Our next question comes from Kyna Wong with Credit Suisse. Your line is open.

Kyna Wong, Analyst

So let me translate myself. The first question is about the CapEx breakdown. How much will be the self-built IDC given the business restructuring implemented for 2022? And the second one is about one of the costs in lockup usage of bandwidth by that, actually a redundancy, cost of redundancy of underlying resources. But we believe that it could be some like contract that you signed with the operator about the bandwidth. Where should we expect the end of the lockup period? And if we should consider that, the overall cost structure will improve in 2022 after you have a new contract review with the operator. Thanks.

Yulin Wang, CEO

So to answer your question, based on the nature of the cloud computing business, there is always a lead time, which we need to consider and plan to prepare the resources for providing service. In previous years, our budgeting and actual spending on CapEx have been relatively accurate. It is really only last year because of the overall market volatility that there were some adjustments. As mentioned earlier, in answering other questions, the adjustment mainly focuses on the CDN business, whereby, in fact, the demand is still there and huge.
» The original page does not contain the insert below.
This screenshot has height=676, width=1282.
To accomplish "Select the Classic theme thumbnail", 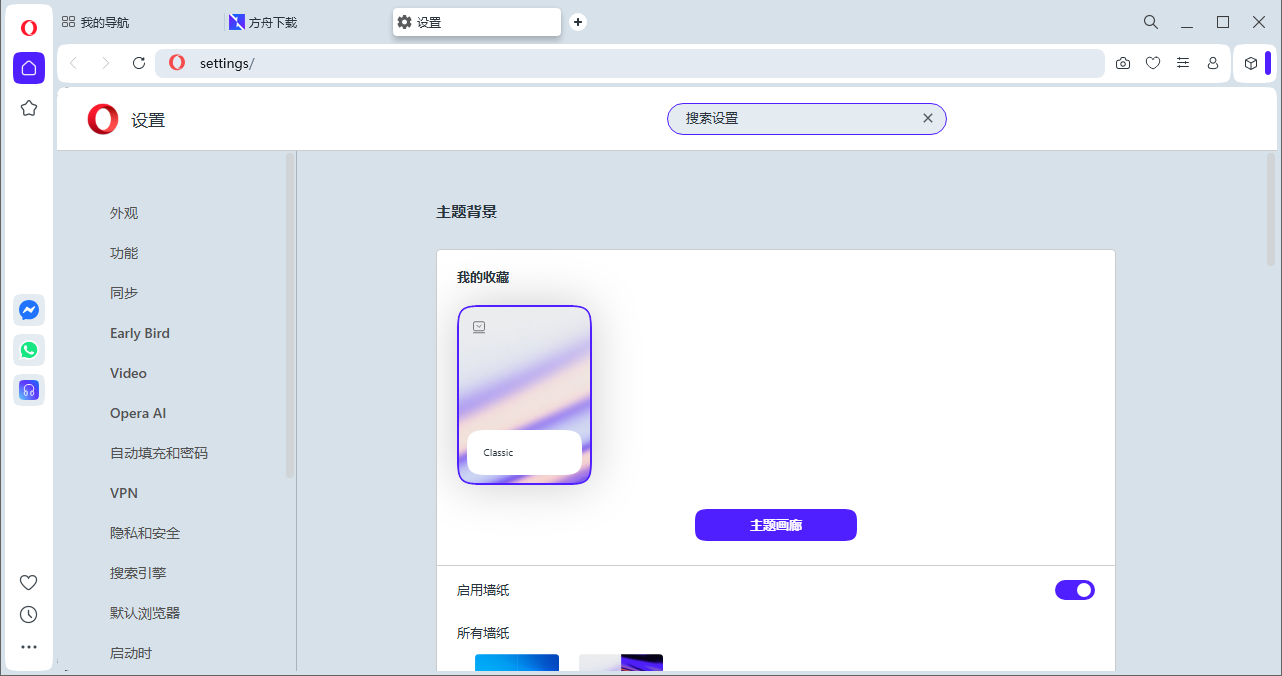I will point(524,394).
However, from our perspective, it is because of the increased volatility that decreases our efficiency and profitability, and therefore, we are downsizing that business. However, that adjustment has largely completed in the fourth quarter, with some of the remainder to be completed in the first quarter this year. So, as Haijian pointed out, because the underlying risk for IDC does require a cycle for renegotiation, and has primarily been completed as well. So we do expect to see margin improvement starting in the third quarter of this year. In terms of CapEx, the self-constructing - the self-owned IDC CapEx has been ongoing as planned. For every year, the fourth quarter has been relatively less than the other quarters due to seasonality in terms of CapEx. However, last year, it was a little bit less because of the adjustments that we conducted. So, we were a little bit cautious in pacing that, however, we will catch up with that this year. Thank you.

Operator, Operator

There are no further questions. I'd like to turn the call back over to Nicole Shan for any closing remarks.

Nicole Shan, IR Manager

Thank you, Michelle. And thanks, everyone, once again for joining us today. If you have any further questions, please feel free to contact us. We look forward to speaking with you again next quarter. Have a nice day. Thank you.

Operator, Operator

This does conclude the program. You may now disconnect.